**Exercise inputs:**
....
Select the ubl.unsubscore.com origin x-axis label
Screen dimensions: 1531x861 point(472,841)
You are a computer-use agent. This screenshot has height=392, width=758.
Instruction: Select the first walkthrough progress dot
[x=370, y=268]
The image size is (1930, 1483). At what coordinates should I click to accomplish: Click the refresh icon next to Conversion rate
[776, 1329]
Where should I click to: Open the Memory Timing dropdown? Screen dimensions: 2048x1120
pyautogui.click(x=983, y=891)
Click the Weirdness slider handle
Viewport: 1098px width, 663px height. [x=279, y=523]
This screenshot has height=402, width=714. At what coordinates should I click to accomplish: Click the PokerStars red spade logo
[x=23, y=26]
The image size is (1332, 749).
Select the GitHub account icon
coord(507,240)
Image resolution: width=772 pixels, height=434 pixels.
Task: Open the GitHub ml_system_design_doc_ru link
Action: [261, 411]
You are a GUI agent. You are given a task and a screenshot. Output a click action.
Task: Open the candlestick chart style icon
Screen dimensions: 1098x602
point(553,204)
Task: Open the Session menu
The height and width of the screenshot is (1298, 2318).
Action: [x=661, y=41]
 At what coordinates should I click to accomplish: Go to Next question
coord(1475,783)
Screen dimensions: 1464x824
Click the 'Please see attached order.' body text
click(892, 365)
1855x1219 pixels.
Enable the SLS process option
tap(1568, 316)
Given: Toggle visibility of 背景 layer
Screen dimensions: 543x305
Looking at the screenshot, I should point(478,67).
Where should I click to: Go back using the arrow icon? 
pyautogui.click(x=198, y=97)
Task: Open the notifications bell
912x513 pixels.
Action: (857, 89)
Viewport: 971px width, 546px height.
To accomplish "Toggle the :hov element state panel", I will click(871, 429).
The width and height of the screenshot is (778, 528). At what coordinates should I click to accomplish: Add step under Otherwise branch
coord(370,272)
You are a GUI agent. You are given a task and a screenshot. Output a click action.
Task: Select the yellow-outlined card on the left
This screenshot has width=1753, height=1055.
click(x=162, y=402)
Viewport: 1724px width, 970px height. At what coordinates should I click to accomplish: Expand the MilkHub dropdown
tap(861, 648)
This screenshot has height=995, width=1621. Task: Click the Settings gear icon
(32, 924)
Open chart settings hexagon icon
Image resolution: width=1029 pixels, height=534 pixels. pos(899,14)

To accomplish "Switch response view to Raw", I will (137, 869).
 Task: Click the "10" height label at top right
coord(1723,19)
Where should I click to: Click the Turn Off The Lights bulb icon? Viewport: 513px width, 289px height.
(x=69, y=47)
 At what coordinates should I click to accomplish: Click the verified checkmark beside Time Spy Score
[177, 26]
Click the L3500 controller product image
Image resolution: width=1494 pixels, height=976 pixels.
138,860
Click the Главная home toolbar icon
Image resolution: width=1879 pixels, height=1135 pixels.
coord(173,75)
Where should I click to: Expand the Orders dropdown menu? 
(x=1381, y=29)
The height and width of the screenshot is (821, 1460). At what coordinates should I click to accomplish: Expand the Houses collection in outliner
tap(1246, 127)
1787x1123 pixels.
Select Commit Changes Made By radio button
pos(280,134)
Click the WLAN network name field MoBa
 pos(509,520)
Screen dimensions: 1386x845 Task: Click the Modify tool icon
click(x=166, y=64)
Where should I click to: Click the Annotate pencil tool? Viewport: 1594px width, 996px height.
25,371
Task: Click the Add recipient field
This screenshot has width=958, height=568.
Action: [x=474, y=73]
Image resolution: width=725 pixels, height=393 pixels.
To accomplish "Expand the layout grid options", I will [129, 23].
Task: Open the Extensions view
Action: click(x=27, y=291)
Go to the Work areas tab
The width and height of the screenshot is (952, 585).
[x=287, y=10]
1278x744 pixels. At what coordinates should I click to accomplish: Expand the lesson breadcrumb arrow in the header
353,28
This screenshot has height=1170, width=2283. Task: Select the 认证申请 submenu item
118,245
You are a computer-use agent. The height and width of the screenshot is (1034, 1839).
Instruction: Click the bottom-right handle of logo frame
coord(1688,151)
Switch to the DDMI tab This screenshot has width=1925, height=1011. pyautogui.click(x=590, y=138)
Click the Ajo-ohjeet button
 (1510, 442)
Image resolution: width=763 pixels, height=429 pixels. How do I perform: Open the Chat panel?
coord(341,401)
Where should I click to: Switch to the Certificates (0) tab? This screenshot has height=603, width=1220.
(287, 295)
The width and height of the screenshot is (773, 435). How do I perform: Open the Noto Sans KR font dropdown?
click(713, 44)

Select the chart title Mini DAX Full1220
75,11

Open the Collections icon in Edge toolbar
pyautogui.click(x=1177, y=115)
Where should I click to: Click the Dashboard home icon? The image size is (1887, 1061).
....
**Problem statement:** Give back the data above exactly, so that every line matches.

**Result:**
Select the ubl.unsubscore.com origin x-axis label
Screen dimensions: 1531x861 point(472,841)
You are a computer-use agent. This screenshot has height=392, width=758.
Instruction: Select the first walkthrough progress dot
[x=370, y=268]
The image size is (1930, 1483). At what coordinates should I click to accomplish: Click the refresh icon next to Conversion rate
[776, 1329]
Where should I click to: Open the Memory Timing dropdown? Screen dimensions: 2048x1120
pyautogui.click(x=983, y=891)
Click the Weirdness slider handle
Viewport: 1098px width, 663px height. [x=279, y=523]
This screenshot has height=402, width=714. At what coordinates should I click to accomplish: Click the PokerStars red spade logo
[x=23, y=26]
The image size is (1332, 749).
Select the GitHub account icon
coord(507,240)
Image resolution: width=772 pixels, height=434 pixels.
Task: Open the GitHub ml_system_design_doc_ru link
Action: [261, 411]
You are a GUI agent. You are given a task and a screenshot. Output a click action.
Task: Open the candlestick chart style icon
Screen dimensions: 1098x602
point(553,204)
Task: Open the Session menu
The height and width of the screenshot is (1298, 2318).
Action: [x=661, y=41]
 At what coordinates should I click to accomplish: Go to Next question
coord(1475,783)
Screen dimensions: 1464x824
Click the 'Please see attached order.' body text
click(892, 365)
1855x1219 pixels.
Enable the SLS process option
tap(1568, 316)
Given: Toggle visibility of 背景 layer
Screen dimensions: 543x305
Looking at the screenshot, I should point(478,67).
Where should I click to: Go back using the arrow icon? 
pyautogui.click(x=198, y=97)
Task: Open the notifications bell
912x513 pixels.
Action: (857, 89)
Viewport: 971px width, 546px height.
To accomplish "Toggle the :hov element state panel", I will click(871, 429).
The width and height of the screenshot is (778, 528). At what coordinates should I click to accomplish: Add step under Otherwise branch
coord(370,272)
You are a GUI agent. You are given a task and a screenshot. Output a click action.
Task: Select the yellow-outlined card on the left
This screenshot has width=1753, height=1055.
click(x=162, y=402)
Viewport: 1724px width, 970px height. At what coordinates should I click to accomplish: Expand the MilkHub dropdown
tap(861, 648)
This screenshot has height=995, width=1621. Task: Click the Settings gear icon
(32, 924)
Open chart settings hexagon icon
Image resolution: width=1029 pixels, height=534 pixels. pos(899,14)

To accomplish "Switch response view to Raw", I will (137, 869).
 Task: Click the "10" height label at top right
coord(1723,19)
Where should I click to: Click the Turn Off The Lights bulb icon? Viewport: 513px width, 289px height.
(x=69, y=47)
 At what coordinates should I click to accomplish: Click the verified checkmark beside Time Spy Score
[177, 26]
Click the L3500 controller product image
Image resolution: width=1494 pixels, height=976 pixels.
138,860
Click the Главная home toolbar icon
Image resolution: width=1879 pixels, height=1135 pixels.
coord(173,75)
Where should I click to: Expand the Orders dropdown menu? 
(x=1381, y=29)
The height and width of the screenshot is (821, 1460). At what coordinates should I click to accomplish: Expand the Houses collection in outliner
tap(1246, 127)
1787x1123 pixels.
Select Commit Changes Made By radio button
pos(280,134)
Click the WLAN network name field MoBa
 pos(509,520)
Screen dimensions: 1386x845 Task: Click the Modify tool icon
click(x=166, y=64)
Where should I click to: Click the Annotate pencil tool? Viewport: 1594px width, 996px height.
25,371
Task: Click the Add recipient field
This screenshot has width=958, height=568.
Action: [x=474, y=73]
Image resolution: width=725 pixels, height=393 pixels.
To accomplish "Expand the layout grid options", I will [129, 23].
Task: Open the Extensions view
Action: click(x=27, y=291)
Go to the Work areas tab
The width and height of the screenshot is (952, 585).
[x=287, y=10]
1278x744 pixels. At what coordinates should I click to accomplish: Expand the lesson breadcrumb arrow in the header
353,28
This screenshot has height=1170, width=2283. Task: Select the 认证申请 submenu item
118,245
You are a computer-use agent. The height and width of the screenshot is (1034, 1839).
Instruction: Click the bottom-right handle of logo frame
coord(1688,151)
Switch to the DDMI tab This screenshot has width=1925, height=1011. pyautogui.click(x=590, y=138)
Click the Ajo-ohjeet button
 (1510, 442)
Image resolution: width=763 pixels, height=429 pixels. How do I perform: Open the Chat panel?
coord(341,401)
Where should I click to: Switch to the Certificates (0) tab? This screenshot has height=603, width=1220.
(287, 295)
The width and height of the screenshot is (773, 435). How do I perform: Open the Noto Sans KR font dropdown?
click(713, 44)

Select the chart title Mini DAX Full1220
75,11

Open the Collections icon in Edge toolbar
pyautogui.click(x=1177, y=115)
Where should I click to: Click the Dashboard home icon? The image size is (1887, 1061).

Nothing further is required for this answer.